Good heads up warning of the need to rebalanced the WUR / control pressures with a HF FD.

I knew we would have issue with the AFR curves with the first head I talked Larry into doing for Brent930. It flowed 17% more fuel at all points along the metering pin travel. No issue getting idle right, cruse was a little issue, however first on boost was the biggie. We tried getting control of it with the WUR but could not get the first boost enrichment where we needed it. He set his WUR to delay enrichment till a higher boost level but it blew through and it only delayed enrichment a small amount. He adjusted the on boost enrichment CP higher and could make improvement but lost the high rpm enrichment we needed. We ran it w/o any enrichment and got a near perfect AFR curve except it went lean at the top but what a nice on boost AFR through the mid range even without lower CP on boost. That was when I suggested using an rpm switch to clamp the boost signal until much later in the RPM range.

Imagine my surprise to come back to the boards 5 years later to see such a large adoption of the HF fuel distributor and the MSD switch/ solenoid enrichment clamp.

We got some 17% increase if fuel with I think just readjustment of the spring tension and the height at the internal orifices along with higher system pressure (which was not a big secret at the time) without any machining or hard mods.

I have no idea what he and Stephen came up after the first head to get more fuel except for modifying the Lambda head to work like a non Lambda head. That was brilliant!

My dream at the time was to try building a HF FD that kept the Lambda function and dial it in with a 25% duty cycle at the frequency valve. Then bump it up to 75% to get even more fuel than the non Lambda head.
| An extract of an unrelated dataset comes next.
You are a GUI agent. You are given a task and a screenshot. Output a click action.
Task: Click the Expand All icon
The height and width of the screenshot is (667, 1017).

Unfortunately, my turbo head was changed to a euro head and I could not find a reasonable C2 Turbo core at the time on the cheap.

Have you confirmed any of the other hard mods like machining to the slits or any other? Stephen or Larry did say they had not done anything to the pin but not sure about the other.
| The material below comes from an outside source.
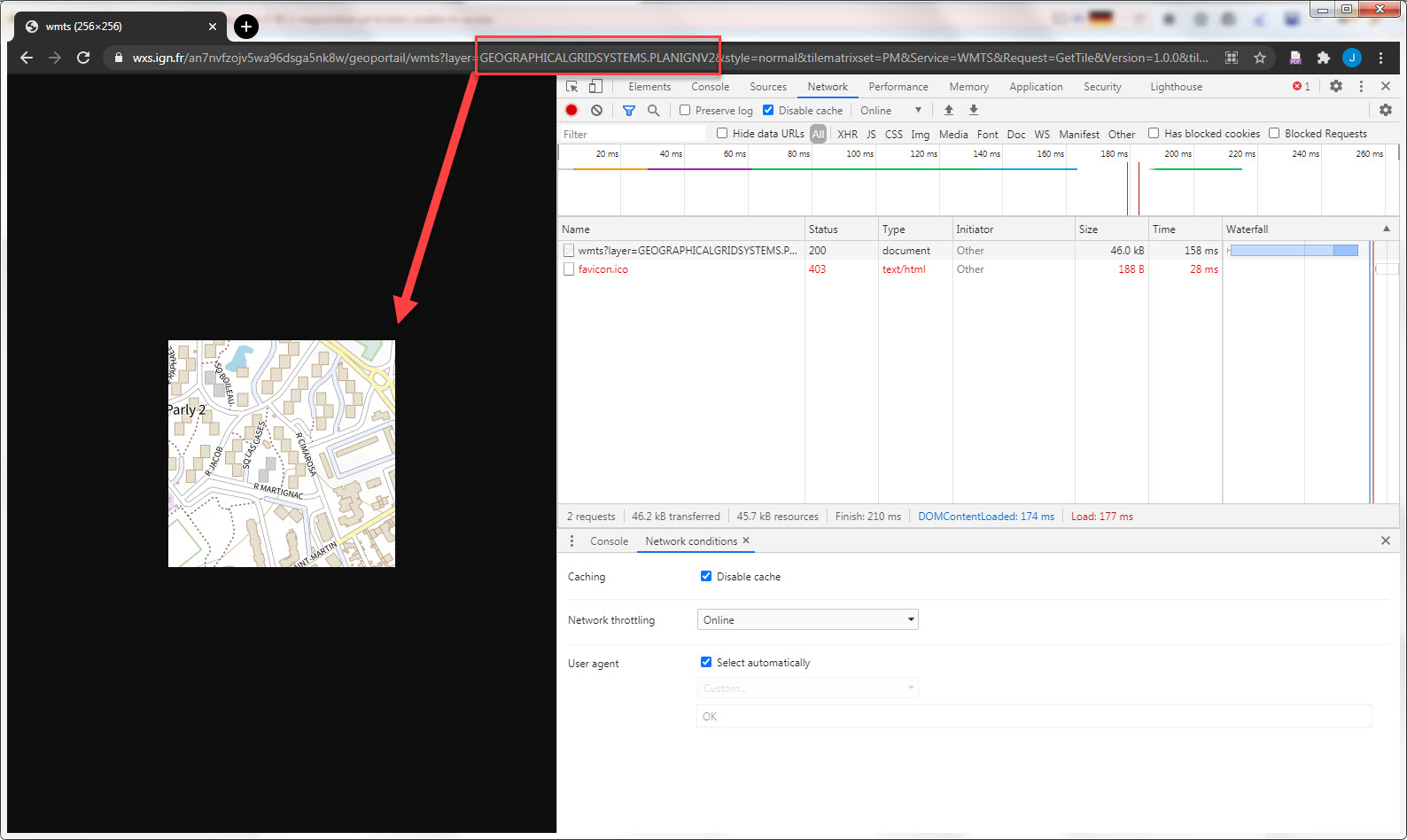Filter requests by XHR type
The height and width of the screenshot is (840, 1407).
point(847,134)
If the slits are larger in gross than the internal orifice that could just accelerate fuel delivery without adding to the total. If the orfice can flow more, such a mod might help w a restriction.

A perfect taper on the slits it could tune and fatten up the later part of the pin travel so that we might not have to play w the WUR.

Seems system pressure and reducing restriction from the fuel regulation function around the orifices is what has gotten most of our increases. Getting more might require a larger opening in the orifices if they are the bottle neck. Maybe then the injectors would become the bottle neck if they are not already.

However, I could be wrong on this but that is how I learn.

----

Many experts have told us fuel is not the ultimate restriction, air is.

It was not until I started thinking about your comment about the turbo snorkel restriction that I stared thinking about this and start to understand that we are approaching the air flow limits of the CIS. Appreciated!

Do or anyone know how large the exit on the metering assembly?

It seems that will set the limit of how large of Turbo intake we can go up to and only if we do not have restriction in the path way to the turbo.

Unless come up with some type of air bypass around the metering system that should set the ultimate limit as Turbo efficiency drops off quickly when it tries to suck air through a to small straw increasing the pressure-differential about the compressor wheel.

Anyway, back to the topic at hand. It seems the injector has up until now, not kept increases in fuel we have found at the head from making it through the injectors.

I am worried that at the higher flows, if the injectors are near becoming a restriction, they may contribute to unbalanced fuel delivery. If the 3.6 injectors are bigger they might be a good insurance. Your encouragement of doing the injector balance test is a very, very good idea.